Start of RECORDS SUPPLIED

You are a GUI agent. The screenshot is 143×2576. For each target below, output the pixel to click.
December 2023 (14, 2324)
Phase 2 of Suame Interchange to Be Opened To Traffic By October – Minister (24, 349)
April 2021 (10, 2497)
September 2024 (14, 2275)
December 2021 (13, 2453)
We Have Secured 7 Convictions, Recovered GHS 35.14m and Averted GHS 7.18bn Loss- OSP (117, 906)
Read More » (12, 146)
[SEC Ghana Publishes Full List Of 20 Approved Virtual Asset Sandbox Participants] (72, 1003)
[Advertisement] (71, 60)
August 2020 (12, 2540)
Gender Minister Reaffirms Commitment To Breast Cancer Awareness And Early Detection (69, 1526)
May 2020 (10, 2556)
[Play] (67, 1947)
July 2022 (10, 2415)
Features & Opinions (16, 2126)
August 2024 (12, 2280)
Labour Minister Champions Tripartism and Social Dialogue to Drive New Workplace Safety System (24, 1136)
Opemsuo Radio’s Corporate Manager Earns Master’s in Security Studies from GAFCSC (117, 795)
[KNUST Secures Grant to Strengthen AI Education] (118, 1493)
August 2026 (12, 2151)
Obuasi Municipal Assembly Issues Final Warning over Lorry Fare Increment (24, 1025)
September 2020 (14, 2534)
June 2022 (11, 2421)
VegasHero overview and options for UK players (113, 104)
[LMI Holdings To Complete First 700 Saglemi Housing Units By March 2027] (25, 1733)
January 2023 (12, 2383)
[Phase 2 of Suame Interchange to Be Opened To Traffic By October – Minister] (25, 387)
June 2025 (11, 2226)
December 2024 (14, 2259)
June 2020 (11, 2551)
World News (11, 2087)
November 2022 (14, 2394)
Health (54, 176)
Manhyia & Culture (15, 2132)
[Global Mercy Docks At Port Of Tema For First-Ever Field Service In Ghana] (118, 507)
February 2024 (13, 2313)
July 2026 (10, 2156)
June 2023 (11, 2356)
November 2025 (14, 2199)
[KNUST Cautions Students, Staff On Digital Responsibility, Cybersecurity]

End of RECORDS SUPPLIED

Please output each entry above exactly, leaving nothing out.

__EXERCISE RESULT__
You are a GUI agent. The screenshot is 143×2576. For each target below, output the pixel to click.
December 2023 (14, 2324)
Phase 2 of Suame Interchange to Be Opened To Traffic By October – Minister (24, 349)
April 2021 (10, 2497)
September 2024 (14, 2275)
December 2021 (13, 2453)
We Have Secured 7 Convictions, Recovered GHS 35.14m and Averted GHS 7.18bn Loss- OSP (117, 906)
Read More » (12, 146)
[SEC Ghana Publishes Full List Of 20 Approved Virtual Asset Sandbox Participants] (72, 1003)
[Advertisement] (71, 60)
August 2020 (12, 2540)
Gender Minister Reaffirms Commitment To Breast Cancer Awareness And Early Detection (69, 1526)
May 2020 (10, 2556)
[Play] (67, 1947)
July 2022 (10, 2415)
Features & Opinions (16, 2126)
August 2024 (12, 2280)
Labour Minister Champions Tripartism and Social Dialogue to Drive New Workplace Safety System (24, 1136)
Opemsuo Radio’s Corporate Manager Earns Master’s in Security Studies from GAFCSC (117, 795)
[KNUST Secures Grant to Strengthen AI Education] (118, 1493)
August 2026 (12, 2151)
Obuasi Municipal Assembly Issues Final Warning over Lorry Fare Increment (24, 1025)
September 2020 (14, 2534)
June 2022 (11, 2421)
VegasHero overview and options for UK players (113, 104)
[LMI Holdings To Complete First 700 Saglemi Housing Units By March 2027] (25, 1733)
January 2023 (12, 2383)
[Phase 2 of Suame Interchange to Be Opened To Traffic By October – Minister] (25, 387)
June 2025 (11, 2226)
December 2024 (14, 2259)
June 2020 (11, 2551)
World News (11, 2087)
November 2022 (14, 2394)
Health (54, 176)
Manhyia & Culture (15, 2132)
[Global Mercy Docks At Port Of Tema For First-Ever Field Service In Ghana] (118, 507)
February 2024 (13, 2313)
July 2026 (10, 2156)
June 2023 (11, 2356)
November 2025 (14, 2199)
[KNUST Cautions Students, Staff On Digital Responsibility, Cybersecurity]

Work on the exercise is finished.